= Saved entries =
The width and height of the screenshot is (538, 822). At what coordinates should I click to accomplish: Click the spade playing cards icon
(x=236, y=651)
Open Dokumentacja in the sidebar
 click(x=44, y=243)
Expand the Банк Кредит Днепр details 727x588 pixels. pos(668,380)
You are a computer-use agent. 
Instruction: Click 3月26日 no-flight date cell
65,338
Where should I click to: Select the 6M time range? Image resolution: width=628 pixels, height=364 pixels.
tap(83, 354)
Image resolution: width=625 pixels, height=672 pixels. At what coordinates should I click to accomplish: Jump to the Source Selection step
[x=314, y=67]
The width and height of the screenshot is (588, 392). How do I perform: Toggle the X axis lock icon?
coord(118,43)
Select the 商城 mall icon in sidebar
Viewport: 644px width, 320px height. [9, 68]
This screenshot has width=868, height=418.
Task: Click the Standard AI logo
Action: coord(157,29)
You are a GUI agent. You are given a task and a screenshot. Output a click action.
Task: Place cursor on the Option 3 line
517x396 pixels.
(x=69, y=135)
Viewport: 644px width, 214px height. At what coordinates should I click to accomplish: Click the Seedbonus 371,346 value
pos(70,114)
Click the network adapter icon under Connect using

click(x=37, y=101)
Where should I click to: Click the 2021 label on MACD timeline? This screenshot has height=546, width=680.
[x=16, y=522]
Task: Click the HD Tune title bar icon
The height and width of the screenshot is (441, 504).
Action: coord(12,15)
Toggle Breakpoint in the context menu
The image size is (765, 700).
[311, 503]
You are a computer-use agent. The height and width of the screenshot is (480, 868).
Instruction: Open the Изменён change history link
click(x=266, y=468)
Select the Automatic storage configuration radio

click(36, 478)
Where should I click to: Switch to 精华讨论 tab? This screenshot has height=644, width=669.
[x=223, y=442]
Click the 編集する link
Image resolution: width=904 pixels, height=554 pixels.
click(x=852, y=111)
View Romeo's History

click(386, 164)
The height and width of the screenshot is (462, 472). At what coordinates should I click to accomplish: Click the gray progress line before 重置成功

= Task goal =
Could you reproduce all of the entries exactly as they appear?

= The answer =
The width and height of the screenshot is (538, 822). At what coordinates should I click to accomplish: Click the spade playing cards icon
(x=236, y=651)
Open Dokumentacja in the sidebar
 click(x=44, y=243)
Expand the Банк Кредит Днепр details 727x588 pixels. pos(668,380)
You are a computer-use agent. 
Instruction: Click 3月26日 no-flight date cell
65,338
Where should I click to: Select the 6M time range? Image resolution: width=628 pixels, height=364 pixels.
tap(83, 354)
Image resolution: width=625 pixels, height=672 pixels. At what coordinates should I click to accomplish: Jump to the Source Selection step
[x=314, y=67]
The width and height of the screenshot is (588, 392). How do I perform: Toggle the X axis lock icon?
coord(118,43)
Select the 商城 mall icon in sidebar
Viewport: 644px width, 320px height. [9, 68]
This screenshot has width=868, height=418.
Task: Click the Standard AI logo
Action: coord(157,29)
You are a GUI agent. You are given a task and a screenshot. Output a click action.
Task: Place cursor on the Option 3 line
517x396 pixels.
(x=69, y=135)
Viewport: 644px width, 214px height. At what coordinates should I click to accomplish: Click the Seedbonus 371,346 value
pos(70,114)
Click the network adapter icon under Connect using

click(x=37, y=101)
Where should I click to: Click the 2021 label on MACD timeline? This screenshot has height=546, width=680.
[x=16, y=522]
Task: Click the HD Tune title bar icon
The height and width of the screenshot is (441, 504).
Action: coord(12,15)
Toggle Breakpoint in the context menu
The image size is (765, 700).
[311, 503]
You are a computer-use agent. The height and width of the screenshot is (480, 868).
Instruction: Open the Изменён change history link
click(x=266, y=468)
Select the Automatic storage configuration radio

click(36, 478)
Where should I click to: Switch to 精华讨论 tab? This screenshot has height=644, width=669.
[x=223, y=442]
Click the 編集する link
Image resolution: width=904 pixels, height=554 pixels.
click(x=852, y=111)
View Romeo's History

click(386, 164)
The height and width of the screenshot is (462, 472). At what coordinates should I click to accomplish: Click the gray progress line before 重置成功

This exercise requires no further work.